The letter X has more uses in math than in the English language.
To be fair, it's value in math is variable.
I just hate how when you first learn math the multiply symbol is an x. And then it becomes a variable and you have to use a little dot for multiplication. Like...why change it on us?! Just start with the dot or leave me with my original use of x!
And yet it's still hard to find! Okay sorry I'm leaving
I'm perplexed, your lack of extra sex with a fox must leave you vexed and seeking the exit. Go get your fix of text-based problems about how many xylophones Xenia can stack in six boxes.
Our nervous system has over 200,000 years worth of engineering and yet it still can't tell the difference between a sabre tooth tiger and the 20 members of the audience waiting to see your speech presentation.
I'd rather die than give an embarrassing speech
Absolutely. It seems completely backwards that people are terrified to talk in front of a crowd, but will text on the highway without a second thought. The need to be accepted by the community is an old and deeply-rooted instinct. To us, rejection still actually means death, and we fear it as such.
Sabre tooth tiger it is
I think fear of rejection is actually an evolutionary trait. Early humans needed to cooperate and so rejection from a community could mean death. It's not surprising to me that people fear impressing a group of people as much as they might fear a violent encounter; historically, failure to impress or fit in to your community could also lead to premature death.
Pregnancy is like a group project where one person gets stuck with all the work.
Jeez I get that men have to pick up a lot of slack when a woman is pregnant but to claim that they do all the work is an exaggeration and frankly pretty sexist
As project managers like to say: "9 women can't have a baby in one month."
Unless they're having Heimdal
Luckily, no one is obligated to undertake this particular group project.
Couches are amazing to nap on in the afternoon but become strangely uncomfortable if you have to sleep on one at night.
It's because the bed/bedroom is imprinted on your brain as the designated recharge station. When you nap on the couch, your brain knows that you're just taking a breather and to not make any hours-long commitments.
Welp, lets pack up boys, we got our answer. Can't argue with that logic.
Idk my couch is pretty comfortable and i would rather sleep on it than my bed.
I have a great bed but I sleep 6/7 nights on my couch because it has access to the good TV.
You could kill a lot of people if you filled bubble wrap with poison gas
ah ah !
now imagine if cigarettes were deadly !
They call him the unapopper
Im getting mixed messages
OP is now on a list.
There's probably a person smarter than Einstein somewhere in Africa working all day to get a few dollars to feed his children.
A lot more generous than Einstein too. A Nigerian was offering me a fabulous deal involving inherited funds.
A better way to word it would be to say there is probably someone out there with the potential to be smarter...
Unlikely, as intelligence is highly influenced by health, especially during childhood
Hey me too! Wonder if it was the same guy? He said he was a prince or something, so I guess I'll ask Dave. He knows everybody.
All non-fiction documentaries are part of the same cinematic universe
You are also a minor character in that cinematic universe
More like an extra in the background.
I wonder if there have been crossovers
Note to self, continually smoke in the background of shots to become a main character
I wonder if people stranded on deserted islands clean up their 'HELP' or 'SOS' signs before they leave.

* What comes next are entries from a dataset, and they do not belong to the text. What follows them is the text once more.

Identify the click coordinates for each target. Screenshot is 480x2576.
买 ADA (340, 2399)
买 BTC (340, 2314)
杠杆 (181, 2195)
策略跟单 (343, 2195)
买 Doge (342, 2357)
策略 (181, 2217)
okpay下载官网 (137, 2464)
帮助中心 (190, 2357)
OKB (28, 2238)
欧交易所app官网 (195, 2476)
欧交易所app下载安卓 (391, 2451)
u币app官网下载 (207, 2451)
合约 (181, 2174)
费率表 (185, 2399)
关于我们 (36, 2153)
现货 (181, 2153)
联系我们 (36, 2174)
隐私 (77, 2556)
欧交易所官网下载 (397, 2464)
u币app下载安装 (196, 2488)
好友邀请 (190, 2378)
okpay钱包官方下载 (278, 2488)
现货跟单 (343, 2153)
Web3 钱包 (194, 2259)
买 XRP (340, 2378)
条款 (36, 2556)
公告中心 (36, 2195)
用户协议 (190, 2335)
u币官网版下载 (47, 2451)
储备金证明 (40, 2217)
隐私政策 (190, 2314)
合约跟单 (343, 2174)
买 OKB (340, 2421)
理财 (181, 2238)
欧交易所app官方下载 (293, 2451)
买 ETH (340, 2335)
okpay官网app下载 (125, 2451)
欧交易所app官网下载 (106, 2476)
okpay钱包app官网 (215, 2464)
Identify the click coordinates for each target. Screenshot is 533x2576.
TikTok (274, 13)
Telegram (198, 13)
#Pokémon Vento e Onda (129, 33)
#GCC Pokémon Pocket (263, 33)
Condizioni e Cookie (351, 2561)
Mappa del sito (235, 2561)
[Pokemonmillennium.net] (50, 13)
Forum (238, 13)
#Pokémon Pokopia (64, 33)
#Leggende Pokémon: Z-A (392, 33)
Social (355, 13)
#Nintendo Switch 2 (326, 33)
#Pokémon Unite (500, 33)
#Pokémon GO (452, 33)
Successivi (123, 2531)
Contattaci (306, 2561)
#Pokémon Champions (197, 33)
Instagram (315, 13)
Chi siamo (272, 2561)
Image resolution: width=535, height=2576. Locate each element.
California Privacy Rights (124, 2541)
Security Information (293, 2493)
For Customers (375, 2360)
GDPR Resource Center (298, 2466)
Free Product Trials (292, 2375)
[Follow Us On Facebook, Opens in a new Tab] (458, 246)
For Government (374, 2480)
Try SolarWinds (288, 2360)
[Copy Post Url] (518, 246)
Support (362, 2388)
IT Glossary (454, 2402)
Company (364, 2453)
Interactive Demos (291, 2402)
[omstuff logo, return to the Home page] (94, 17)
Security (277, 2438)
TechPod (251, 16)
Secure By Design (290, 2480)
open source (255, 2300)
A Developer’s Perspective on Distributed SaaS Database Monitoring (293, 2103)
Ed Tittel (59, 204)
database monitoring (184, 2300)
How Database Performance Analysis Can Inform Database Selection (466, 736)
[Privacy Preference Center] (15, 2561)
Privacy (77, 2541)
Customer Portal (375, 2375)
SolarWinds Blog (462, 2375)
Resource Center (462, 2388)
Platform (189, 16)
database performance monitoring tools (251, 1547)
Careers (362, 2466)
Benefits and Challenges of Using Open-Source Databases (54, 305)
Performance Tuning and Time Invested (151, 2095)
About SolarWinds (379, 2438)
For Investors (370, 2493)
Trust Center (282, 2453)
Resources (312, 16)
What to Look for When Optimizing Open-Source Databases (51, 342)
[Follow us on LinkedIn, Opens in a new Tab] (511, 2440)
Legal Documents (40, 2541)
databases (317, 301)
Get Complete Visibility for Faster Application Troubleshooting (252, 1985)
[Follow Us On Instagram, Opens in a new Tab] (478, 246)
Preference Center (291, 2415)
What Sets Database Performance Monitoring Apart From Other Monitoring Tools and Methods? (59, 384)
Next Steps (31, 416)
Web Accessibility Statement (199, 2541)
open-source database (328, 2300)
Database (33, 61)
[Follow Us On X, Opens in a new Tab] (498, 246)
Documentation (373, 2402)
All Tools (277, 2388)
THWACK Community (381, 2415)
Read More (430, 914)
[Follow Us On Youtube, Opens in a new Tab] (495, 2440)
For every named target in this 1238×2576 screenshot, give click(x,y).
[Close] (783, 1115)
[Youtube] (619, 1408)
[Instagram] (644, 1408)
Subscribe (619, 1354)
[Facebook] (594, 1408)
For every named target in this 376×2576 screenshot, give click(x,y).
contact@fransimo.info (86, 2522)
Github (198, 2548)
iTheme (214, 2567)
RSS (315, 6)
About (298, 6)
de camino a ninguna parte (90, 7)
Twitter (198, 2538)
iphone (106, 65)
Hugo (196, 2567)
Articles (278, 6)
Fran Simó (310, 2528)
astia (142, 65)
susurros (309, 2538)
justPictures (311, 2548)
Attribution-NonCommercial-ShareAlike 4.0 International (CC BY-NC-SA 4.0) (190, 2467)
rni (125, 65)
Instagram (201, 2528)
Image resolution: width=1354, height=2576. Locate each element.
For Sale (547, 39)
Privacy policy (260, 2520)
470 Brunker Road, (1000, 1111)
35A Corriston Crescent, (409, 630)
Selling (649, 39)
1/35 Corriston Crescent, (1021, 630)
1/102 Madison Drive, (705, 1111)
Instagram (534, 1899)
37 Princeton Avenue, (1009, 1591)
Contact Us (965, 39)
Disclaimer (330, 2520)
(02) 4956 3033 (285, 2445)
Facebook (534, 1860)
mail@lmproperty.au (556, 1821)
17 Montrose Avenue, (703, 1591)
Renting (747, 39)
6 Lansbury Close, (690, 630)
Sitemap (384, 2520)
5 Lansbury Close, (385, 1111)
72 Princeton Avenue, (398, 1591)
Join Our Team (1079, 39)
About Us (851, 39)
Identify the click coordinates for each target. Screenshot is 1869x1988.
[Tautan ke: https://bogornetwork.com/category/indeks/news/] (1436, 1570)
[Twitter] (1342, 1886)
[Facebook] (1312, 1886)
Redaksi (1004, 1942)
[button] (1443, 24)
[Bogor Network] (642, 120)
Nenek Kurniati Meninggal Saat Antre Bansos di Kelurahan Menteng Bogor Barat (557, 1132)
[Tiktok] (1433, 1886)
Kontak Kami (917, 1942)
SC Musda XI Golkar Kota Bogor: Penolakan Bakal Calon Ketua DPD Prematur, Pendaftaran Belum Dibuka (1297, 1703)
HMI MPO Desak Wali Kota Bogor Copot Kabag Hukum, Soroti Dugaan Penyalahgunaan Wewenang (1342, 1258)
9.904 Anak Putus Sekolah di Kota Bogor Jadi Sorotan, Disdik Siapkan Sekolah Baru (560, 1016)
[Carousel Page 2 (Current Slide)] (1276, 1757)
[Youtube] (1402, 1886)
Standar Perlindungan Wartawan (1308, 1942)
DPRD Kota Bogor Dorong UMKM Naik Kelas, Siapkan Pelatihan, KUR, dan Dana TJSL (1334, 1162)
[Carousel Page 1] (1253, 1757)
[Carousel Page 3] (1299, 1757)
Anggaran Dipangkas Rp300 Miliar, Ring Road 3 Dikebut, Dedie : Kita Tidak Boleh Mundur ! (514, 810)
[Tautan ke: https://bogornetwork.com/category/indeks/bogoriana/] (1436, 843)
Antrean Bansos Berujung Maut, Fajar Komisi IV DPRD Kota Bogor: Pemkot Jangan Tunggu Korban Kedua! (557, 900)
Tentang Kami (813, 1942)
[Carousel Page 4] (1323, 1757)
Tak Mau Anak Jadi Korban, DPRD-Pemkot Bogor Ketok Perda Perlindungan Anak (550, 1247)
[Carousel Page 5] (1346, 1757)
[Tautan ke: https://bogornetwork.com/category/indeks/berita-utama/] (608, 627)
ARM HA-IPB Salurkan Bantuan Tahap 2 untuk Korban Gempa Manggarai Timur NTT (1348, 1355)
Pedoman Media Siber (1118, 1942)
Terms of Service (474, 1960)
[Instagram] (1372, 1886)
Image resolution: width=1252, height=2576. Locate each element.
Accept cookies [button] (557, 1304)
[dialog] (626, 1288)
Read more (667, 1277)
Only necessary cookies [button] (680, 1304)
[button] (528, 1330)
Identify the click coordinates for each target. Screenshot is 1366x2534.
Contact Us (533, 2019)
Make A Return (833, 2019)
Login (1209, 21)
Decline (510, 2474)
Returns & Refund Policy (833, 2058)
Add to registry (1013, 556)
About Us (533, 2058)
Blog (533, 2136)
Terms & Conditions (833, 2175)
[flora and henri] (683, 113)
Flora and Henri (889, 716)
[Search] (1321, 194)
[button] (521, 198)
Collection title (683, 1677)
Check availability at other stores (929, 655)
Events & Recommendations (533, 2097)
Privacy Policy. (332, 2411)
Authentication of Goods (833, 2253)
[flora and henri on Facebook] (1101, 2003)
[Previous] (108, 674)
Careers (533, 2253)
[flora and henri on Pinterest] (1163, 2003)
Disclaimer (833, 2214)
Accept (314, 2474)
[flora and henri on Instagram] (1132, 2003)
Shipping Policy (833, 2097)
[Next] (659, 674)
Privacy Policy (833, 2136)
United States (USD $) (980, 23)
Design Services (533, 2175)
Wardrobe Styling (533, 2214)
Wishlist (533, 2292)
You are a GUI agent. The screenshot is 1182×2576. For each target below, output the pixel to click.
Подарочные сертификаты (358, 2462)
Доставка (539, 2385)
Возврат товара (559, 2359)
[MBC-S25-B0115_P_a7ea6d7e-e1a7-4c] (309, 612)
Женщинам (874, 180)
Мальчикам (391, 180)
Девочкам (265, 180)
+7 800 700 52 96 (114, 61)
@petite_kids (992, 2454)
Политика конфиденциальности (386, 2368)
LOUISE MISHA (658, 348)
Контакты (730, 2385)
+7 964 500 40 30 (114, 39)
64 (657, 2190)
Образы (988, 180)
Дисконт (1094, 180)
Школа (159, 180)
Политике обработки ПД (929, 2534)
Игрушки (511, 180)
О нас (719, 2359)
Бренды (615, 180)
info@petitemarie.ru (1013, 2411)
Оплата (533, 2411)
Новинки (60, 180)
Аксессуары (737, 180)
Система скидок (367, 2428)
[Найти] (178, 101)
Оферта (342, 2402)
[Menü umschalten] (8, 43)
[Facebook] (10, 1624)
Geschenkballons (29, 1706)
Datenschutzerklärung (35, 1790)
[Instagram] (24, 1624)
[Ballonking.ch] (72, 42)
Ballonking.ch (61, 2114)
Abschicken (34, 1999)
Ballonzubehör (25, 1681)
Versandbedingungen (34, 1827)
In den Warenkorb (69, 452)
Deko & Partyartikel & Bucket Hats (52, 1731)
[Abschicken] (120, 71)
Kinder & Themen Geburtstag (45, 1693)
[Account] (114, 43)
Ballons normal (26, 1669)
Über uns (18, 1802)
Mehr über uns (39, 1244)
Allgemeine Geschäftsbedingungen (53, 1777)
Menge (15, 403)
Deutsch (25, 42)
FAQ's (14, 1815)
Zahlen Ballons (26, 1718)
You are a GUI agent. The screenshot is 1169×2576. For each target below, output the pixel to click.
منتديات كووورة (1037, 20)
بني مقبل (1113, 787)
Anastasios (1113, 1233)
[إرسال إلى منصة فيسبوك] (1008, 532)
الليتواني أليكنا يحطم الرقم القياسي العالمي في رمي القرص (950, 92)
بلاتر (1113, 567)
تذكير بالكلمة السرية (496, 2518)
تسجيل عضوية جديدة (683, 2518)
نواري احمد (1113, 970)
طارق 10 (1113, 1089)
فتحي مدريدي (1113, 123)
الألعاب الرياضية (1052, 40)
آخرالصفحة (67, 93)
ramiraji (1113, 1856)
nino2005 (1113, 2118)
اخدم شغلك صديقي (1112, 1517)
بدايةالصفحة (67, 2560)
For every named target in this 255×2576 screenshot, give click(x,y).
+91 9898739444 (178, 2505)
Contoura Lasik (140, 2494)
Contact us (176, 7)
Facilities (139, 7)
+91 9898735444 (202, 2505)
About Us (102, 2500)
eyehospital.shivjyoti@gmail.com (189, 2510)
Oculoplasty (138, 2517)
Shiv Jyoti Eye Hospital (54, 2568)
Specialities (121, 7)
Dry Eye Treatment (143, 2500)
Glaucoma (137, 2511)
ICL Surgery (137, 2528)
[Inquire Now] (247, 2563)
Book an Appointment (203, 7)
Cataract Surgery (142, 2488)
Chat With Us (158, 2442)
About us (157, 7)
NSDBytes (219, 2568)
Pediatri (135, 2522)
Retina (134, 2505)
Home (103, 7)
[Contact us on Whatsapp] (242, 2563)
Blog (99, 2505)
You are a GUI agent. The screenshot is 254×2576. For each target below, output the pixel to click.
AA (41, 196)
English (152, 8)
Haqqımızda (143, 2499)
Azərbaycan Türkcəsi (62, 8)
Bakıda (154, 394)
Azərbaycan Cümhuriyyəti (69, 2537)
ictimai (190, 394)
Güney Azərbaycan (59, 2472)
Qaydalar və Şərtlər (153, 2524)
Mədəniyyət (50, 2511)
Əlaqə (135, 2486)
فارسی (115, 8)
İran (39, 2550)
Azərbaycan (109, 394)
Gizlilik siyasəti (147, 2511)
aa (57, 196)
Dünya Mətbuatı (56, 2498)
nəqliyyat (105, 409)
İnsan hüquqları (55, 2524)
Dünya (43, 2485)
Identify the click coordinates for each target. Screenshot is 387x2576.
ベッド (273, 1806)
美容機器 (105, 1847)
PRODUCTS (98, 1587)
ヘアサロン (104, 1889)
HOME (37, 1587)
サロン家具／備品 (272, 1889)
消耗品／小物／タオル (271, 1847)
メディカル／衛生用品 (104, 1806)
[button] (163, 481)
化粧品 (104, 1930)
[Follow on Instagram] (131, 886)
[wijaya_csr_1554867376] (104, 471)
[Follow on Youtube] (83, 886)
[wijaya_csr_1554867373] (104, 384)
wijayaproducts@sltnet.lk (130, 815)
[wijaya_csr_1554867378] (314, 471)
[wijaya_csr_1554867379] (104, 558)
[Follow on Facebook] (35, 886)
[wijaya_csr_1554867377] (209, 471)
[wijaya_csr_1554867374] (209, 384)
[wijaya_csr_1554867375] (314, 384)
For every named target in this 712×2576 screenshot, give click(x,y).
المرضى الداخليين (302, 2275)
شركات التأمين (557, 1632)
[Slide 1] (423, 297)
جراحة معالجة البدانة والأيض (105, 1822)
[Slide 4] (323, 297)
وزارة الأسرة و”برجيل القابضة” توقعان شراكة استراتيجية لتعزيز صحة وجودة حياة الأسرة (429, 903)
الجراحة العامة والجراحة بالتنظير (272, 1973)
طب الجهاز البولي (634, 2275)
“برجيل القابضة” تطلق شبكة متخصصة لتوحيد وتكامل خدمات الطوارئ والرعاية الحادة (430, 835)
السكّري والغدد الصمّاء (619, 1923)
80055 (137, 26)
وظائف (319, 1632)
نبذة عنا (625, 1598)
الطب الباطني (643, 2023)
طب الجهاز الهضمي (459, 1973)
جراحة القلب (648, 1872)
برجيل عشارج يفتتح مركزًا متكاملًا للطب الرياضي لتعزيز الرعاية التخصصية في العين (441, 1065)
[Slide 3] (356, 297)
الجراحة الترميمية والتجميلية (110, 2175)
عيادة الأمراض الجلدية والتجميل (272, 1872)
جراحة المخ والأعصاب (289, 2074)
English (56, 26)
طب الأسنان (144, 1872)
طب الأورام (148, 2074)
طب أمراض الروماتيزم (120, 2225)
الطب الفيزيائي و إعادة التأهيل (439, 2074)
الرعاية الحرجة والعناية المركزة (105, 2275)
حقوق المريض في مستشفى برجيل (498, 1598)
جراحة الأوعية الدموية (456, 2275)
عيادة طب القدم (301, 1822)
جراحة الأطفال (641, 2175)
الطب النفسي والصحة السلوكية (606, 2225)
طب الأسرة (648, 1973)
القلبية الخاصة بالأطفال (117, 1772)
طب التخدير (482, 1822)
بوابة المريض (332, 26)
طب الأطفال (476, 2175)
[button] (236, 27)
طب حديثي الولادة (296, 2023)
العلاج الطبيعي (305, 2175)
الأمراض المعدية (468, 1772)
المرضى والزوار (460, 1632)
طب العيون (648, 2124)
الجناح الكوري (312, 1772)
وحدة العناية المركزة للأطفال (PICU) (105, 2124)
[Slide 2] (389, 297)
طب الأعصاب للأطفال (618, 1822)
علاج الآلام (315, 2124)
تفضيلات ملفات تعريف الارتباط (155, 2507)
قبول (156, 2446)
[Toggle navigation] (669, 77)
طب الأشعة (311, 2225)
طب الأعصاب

If not, how many times has a rescue landed and looked for hours for someone that's no longer there?
I saw a post here on reddit where that very thing actually did happen. I'll just use reddit search to find that real quick. I should be back in a jiffy.
Followup question, are there historical records of people stranded on islands that ACTUALLY used the "HELP" or "SOS" made of stones and it actually led to their rescue?
It's a common trope in our media, but I wonder if it has a basis in fact...
Looks like it definitely does happen! More often than you'd expect, from the looks of it.
I imagine you'd usually have to maintain it and nature would take care of them most of the time. Unless you're rolling boulders around to spell it out.
its not a desert island but there are a few mayday signs from captured soldiers in Vietnam that throw people off every once and awhile
I want to see a 2 episode series where Gordon Ramsay sings for Simon Cowell. Then Simon cooks a 3 course meal for Gordon and they critique each other.
It might even end well if they are self aware.
"You sing like I cook!"
"You cook like I sing!"
That won't work because they're actually the same person.
Then the second episode is them making sweet love
Hmm figures why I haven't seen them in the same room together
They should make separate sound level controls for dialogue and music in movies.
This would be fantastic ... I ALWAYS have subtitles on, even if it's English on English. I cannot stand not being able to hear what the hell is being said.
Unfortunately, Netflix in Germany very often do not have English subtitles available, though English ones are available when I go back home to Denmark... This logic I will never understand. In some cases I even chose to not watch the movie/show. :(
This would make watching movies much more enjoyable. Especially when trying to without waking the little man.
While I agree that putting the dialogue volume down makes porn way less arousing, this was not the initial premise of my post.
Can relate. It annoys me when Netflix has German subtitles, but only captions for English. "Man coughing in background" Thanks, I noticed.